With a “Top Chef All Stars” winner’s name attached to the concept as a menu consultant and a small army of followers who breathlessly follow his every tweet on Twitter (a photo of his wife’s bra went viral on the social media site just last week), Mills conceded the idea of a soft opening isn’t really feasible. “We’ve never really tried that,” he said. “We’ve just said, ‘Ok, here it is.’ There’s a certain disadvantage to that but I think that’s a quality problem to have. If we’re going to worry about something, that’s a pretty great thing to worry about. We’ve just tried to hold the press back until the last minute to give us a little breathing room. It’s a learning process for us but we realize we’re incredibly fortunate to have that problem.

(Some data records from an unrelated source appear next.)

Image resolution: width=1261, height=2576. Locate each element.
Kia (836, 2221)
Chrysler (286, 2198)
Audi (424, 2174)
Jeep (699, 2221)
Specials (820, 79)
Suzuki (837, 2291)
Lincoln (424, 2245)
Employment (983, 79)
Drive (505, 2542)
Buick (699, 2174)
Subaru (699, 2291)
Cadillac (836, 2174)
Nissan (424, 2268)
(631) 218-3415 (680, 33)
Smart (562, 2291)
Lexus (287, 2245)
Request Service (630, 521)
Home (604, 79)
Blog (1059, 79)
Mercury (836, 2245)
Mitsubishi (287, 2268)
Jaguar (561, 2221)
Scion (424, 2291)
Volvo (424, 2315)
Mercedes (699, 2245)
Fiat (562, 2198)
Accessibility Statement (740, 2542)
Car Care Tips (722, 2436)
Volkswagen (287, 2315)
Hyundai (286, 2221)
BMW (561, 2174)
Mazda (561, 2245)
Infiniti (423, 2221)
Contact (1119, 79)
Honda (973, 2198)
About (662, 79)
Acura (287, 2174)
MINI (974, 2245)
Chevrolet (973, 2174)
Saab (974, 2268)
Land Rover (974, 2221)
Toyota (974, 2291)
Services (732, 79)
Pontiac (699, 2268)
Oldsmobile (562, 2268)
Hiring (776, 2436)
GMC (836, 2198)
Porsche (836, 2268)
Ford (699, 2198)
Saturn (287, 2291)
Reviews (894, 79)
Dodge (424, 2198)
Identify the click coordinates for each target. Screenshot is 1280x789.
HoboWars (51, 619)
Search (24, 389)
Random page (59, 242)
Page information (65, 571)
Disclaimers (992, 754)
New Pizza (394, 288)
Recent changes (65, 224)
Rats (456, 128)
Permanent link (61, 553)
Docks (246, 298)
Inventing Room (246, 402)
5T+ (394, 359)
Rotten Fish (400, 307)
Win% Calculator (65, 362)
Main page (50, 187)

We just try to be on our toes and be really ready when we open up.”
 
HD1 will also cater to a late night crowd in search of a unique nosh while getting their drink on. “This was an opportunity to meld a restaurant and bar together,” Mills explained. “This is a great part of town to do that.” HD1 is initially scheduled to stay open until 11 p.m. on weeknights but Mills is hoping to keep HD1 open until at least midnight and possibly later on weekends although he is still finalizing the restaurant’s hours of operations.
 
Does Mills anticipate doing for high-end hot dogs on a national scale what he and Blais have accomplished with hamburgers? “I don’t think about that,” he explained. “I’ve learned to focus on what I do and  I try not be reactive to the market. The burger thing was completely unforeseen by me. This is something that Richard and I really wanted to do, irrespective of the market. We just wanted to create something that we hope the market will enjoy.”